全国町村会

ふたつの二〇周年

明治大学教授 小田切 徳美(第2854号・平成25年9月23日)

去る8月22日に全国町村会は「今後の農林漁業・農山漁村のあり方に関する研究会」を立ち上げた(町村週報第2852号参照)。

町村により組織された団体が、農林漁業や農山漁村の将来やそれをめぐる政策に関心を持つことは当然のことである。 全国町村会は従来も予算要望等により農林漁業政策に対して活発な提案活動をおこなっている。しかし、今回、そのような日常的な活動とは別に、専門的な研究会を作り、 その課題を検討することには大きな意義がある。

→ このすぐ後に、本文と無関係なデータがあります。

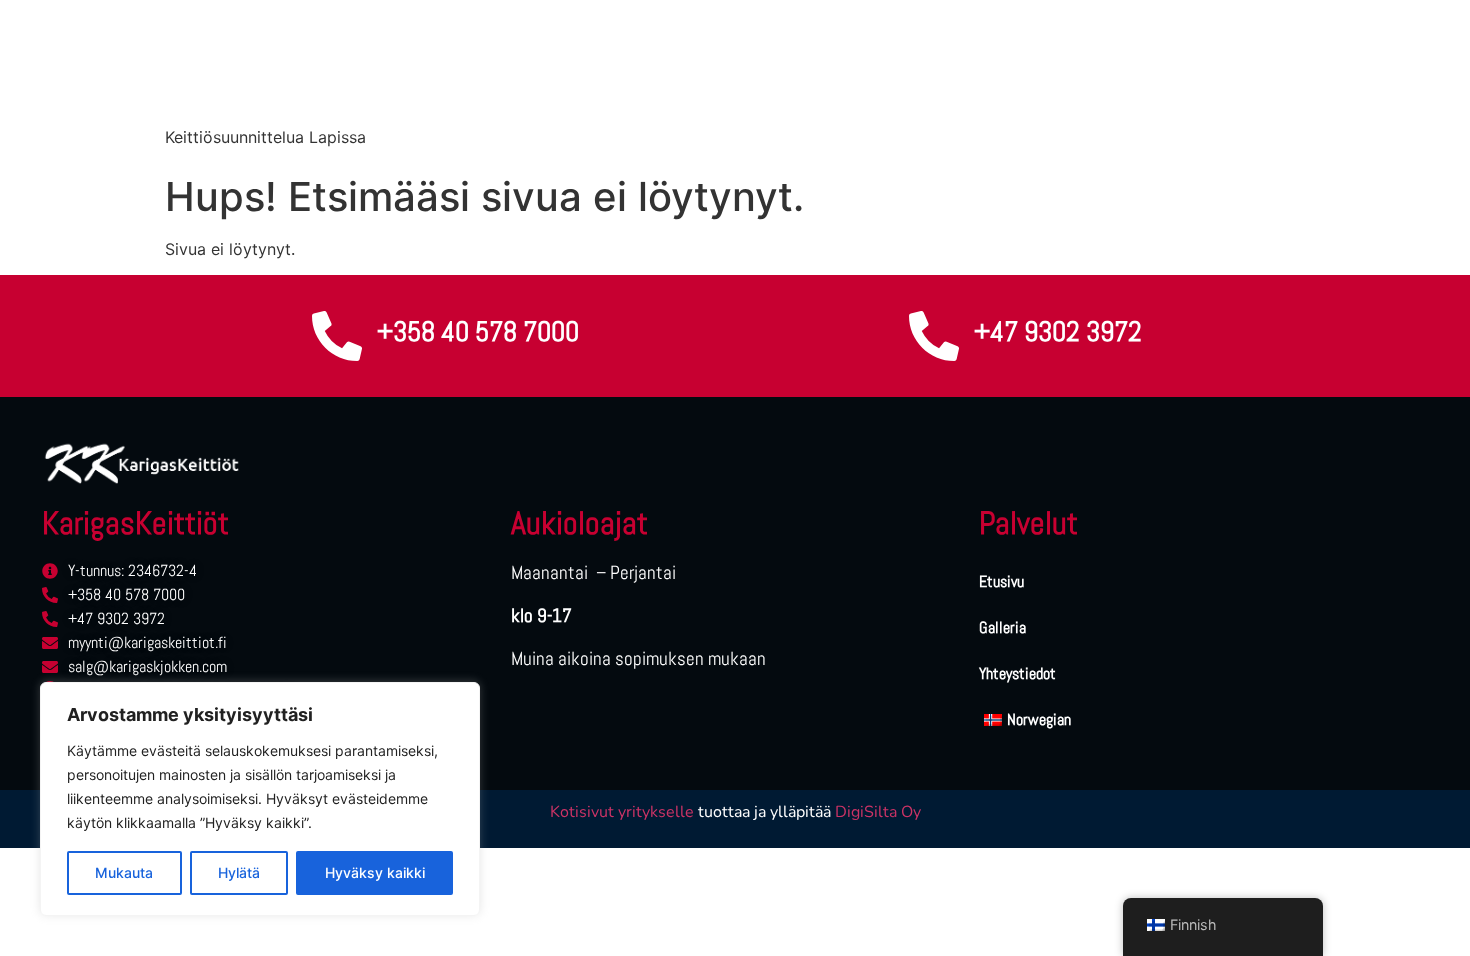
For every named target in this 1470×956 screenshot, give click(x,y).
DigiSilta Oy (878, 812)
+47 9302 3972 (1058, 331)
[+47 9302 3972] (934, 336)
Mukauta (124, 872)
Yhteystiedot (1017, 673)
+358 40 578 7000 (478, 331)
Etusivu (1001, 581)
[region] (260, 799)
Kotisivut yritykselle (622, 812)
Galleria (1002, 627)
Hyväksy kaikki (375, 872)
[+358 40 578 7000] (337, 336)
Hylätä (239, 872)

第1に、TPP交渉では、農林水産物の関税の撤廃を含めて、市場アクセスの改革が議論されている。交渉結果がどのようなものとなろうとも、 やはり国際規律や国際的農林水産物市場の変化を意識した農林水産政策の基本方向の再検討は避けられない。奇しくも本年はガット・ウルグアイラウンド合意20周年に相当する。 グローバリゼーションの中で振り回され、時にはダッチロール状態にあった過去の20年間の政策を総括し、現段階の方向性を論じるべきタイミングであろう。

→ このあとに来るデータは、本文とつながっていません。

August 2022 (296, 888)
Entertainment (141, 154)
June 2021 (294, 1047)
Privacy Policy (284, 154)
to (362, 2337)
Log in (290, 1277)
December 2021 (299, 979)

第2に、農林漁業政策と自治体との関係の再設定の検討が必要となる。この分野では政策の内容はもちろん、それを実現する執行体制が大きな変化の渦中にある。特に、地方分権改革により、 中央集権的な色彩が強かった政策はその姿を変えつつあるが、残念ながら分権型の農林漁業政策システムの全体像はまだ見えてはいない。 それは市町村合併や行政改革により第一次産業を振興する自治体の体制が脆弱化していることと無関係ではない。つまり、政策改革以前に農林漁業政策の執行体制全般の再構築が喫緊の課題である。 ここでも今年は、分権改革のスタートラインといわれる国会による地方分権推進決議の20周年に相当する。

こう考えると、農林漁業政策や農山漁村政策は、この「ふたつの20周年」の中で、今までの20年間をまず総括し、そのリアルな実態認識を基に、今後を展望することが求められる時期にあったのである。 全国町村会による研究会設立は、歴史的な必然だったとも言えよう。